Local officials and others are going all out to ensure that Blacks, other people of color and immigrants in Minnesota are fully counted in the 2010 U.S. Census. “We’re trying,” said U.S. Census Bureau Director Robert Groves in an interview prior to his appearance at a February 18 rally at the Midtown Global Market in South Minneapolis.
Groves added that it’s important to have people from their own communities visiting households that do not return Census forms to take a count in person. “That process goes much more efficiently if the people doing that are from the neighborhood that they are working in,” he said. “It makes more sense… They are received as one of them because they look like them and they know them.”
When asked about existing concerns among communities of color on sharing personal data, Groves reaffirmed that there is a “strong confidentiality law” that prohibits the Census Bureau from sharing information with anyone, including other federal agencies and law enforcement offices.
“The [U.S.] President can request your Census form from me, and I can say, ‘You can’t have it,’ and the courts will uphold that decision,” Groves noted. “People need to believe that.”
Nonetheless, a “historical and institutional distrust” is still present among some Blacks and among African immigrants as well, U.S. Representative Keith Ellison pointed out. “The fear is that they don’t want the federal government in their lives,” said the congressman, adding that he recently met with local Somali residents to answer Census questions.
“I think it is good to know that even if you don’t like or trust the federal government,” Groves said, “you don’t gain anything by not participating [in the Census]. The only way to benefit from the Census is by participating in the Census.”
The 10-question Census form “is the easiest in our lifetimes” to complete, the Census director believes. “We don’t ask for income or Social Security number.
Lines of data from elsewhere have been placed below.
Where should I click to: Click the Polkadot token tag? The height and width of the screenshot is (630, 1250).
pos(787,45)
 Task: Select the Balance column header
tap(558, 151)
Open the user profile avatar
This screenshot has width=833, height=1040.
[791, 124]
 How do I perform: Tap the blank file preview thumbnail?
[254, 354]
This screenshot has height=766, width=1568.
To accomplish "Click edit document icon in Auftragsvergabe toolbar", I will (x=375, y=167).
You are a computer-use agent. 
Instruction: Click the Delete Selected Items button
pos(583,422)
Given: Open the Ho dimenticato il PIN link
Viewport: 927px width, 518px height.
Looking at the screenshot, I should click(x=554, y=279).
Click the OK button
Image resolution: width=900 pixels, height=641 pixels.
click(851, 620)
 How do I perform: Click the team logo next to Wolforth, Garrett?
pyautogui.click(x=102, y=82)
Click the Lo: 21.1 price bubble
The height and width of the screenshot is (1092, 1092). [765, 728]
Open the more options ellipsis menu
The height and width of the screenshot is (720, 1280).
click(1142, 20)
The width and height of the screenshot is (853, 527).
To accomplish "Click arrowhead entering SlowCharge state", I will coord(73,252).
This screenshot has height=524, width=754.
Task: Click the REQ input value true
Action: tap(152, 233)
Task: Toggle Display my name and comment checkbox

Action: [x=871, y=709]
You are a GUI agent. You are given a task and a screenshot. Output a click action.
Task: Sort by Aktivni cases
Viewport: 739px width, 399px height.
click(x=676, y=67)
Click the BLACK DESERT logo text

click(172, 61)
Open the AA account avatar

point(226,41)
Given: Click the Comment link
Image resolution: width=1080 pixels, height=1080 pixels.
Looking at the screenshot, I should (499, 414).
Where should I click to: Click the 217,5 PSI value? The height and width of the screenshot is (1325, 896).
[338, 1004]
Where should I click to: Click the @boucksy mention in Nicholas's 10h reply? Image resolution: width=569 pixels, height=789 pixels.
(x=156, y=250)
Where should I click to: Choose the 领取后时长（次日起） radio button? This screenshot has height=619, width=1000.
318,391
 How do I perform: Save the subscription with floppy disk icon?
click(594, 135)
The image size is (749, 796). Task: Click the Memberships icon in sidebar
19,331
We don’t ask all the things people are worried about telling folks about.”
Groves also pointed out that his office is conducting “a massive campaign” to recruit bilingual persons as Census workers. At least 4,000 workers are being recruited, he said.
However, the Stairstep Foundation’s Arnetta Kaba-Phillips, who says she has worked with hundreds of Blacks since last October preparing them to take the required census employment test, expressed her concerns that many in her community aren’t getting hired. “The federal government is holding such a tight grip about who is getting these jobs,” Kaba-Phillips told Census Regional Director Dennis Johnson, who also was present at last week’s rally.
Asked if there is an emphasis on hiring Blacks and people of color, Johnson replied, “Most definitely. We know that our best chance of getting good, accurate information is to make sure our Census workers represent the community in which they live. We are hiring people block by block.”
Groves, Ellison, and Minneapolis Mayor R.T. Rybak all spoke to an estimated 150 people at last week’s rally. Each strongly urged the crowd to not only fill out the one-page form, but also to encouraged their friends and neighbors to do the same.
The Census “is a lot more important than just counting a number,” said the mayor. “It is the thing that we use to measure exactly how much support we get in this city [and] what we need in this city. For every 100 [persons] in this entire city who are not counted by the Census and do not fill out the Census [form], that costs all of us $1 million in jobs, housing and schools that can be created.”
Rybak told the crowd that too many persons of color who live in Minneapolis were undercounted in the 2000 Census. “How many Latinos and Somalis are there in this city? I know that there are a lot,” he said, “but that is not enough. We will know in this Census.”
“If you don’t get counted,” reaffirmed Ellison, “it takes money and resources away from all of us.”
Beginning in mid-March, at least 94 “Be Counted” assistance centers will be set up in several public libraries and community centers throughout Minneapolis for one month, Johnson announced. These locations will be opened from March 19 to April 19 “in various places where people congregate and feel safe,” he explained. “It’s to catch the folk that for whatever reason did not have a questionnaire to fill out at their home.”
Groves, Ellison and Rybak also recognized many local persons who actively have worked on behalf of the Census. Dorothy Robinson, Minneapolis Highrise Representative Council vice president, said at least 75 percent of the senior residents she works with are people of color. “They feel comfortable about it because they know that if they don’t fill it out, they will lose something instead of gaining something.”
“Coming to an event like this enlightens me,” claimed Brinkley Hayden of South Minneapolis. But “they would have had a better turnout” if it was better publicized, she added.
“I think we are going to probably have one of the best turnouts ever,” said Roger Brown of the Council on Black Minnesotans and a member of the state’s Complete Count Committee that promotes the 2010 Census in their respective ethnic communities.
Afterwards, Groves said he was impressed with the rally: “The audience was very heartwarming.”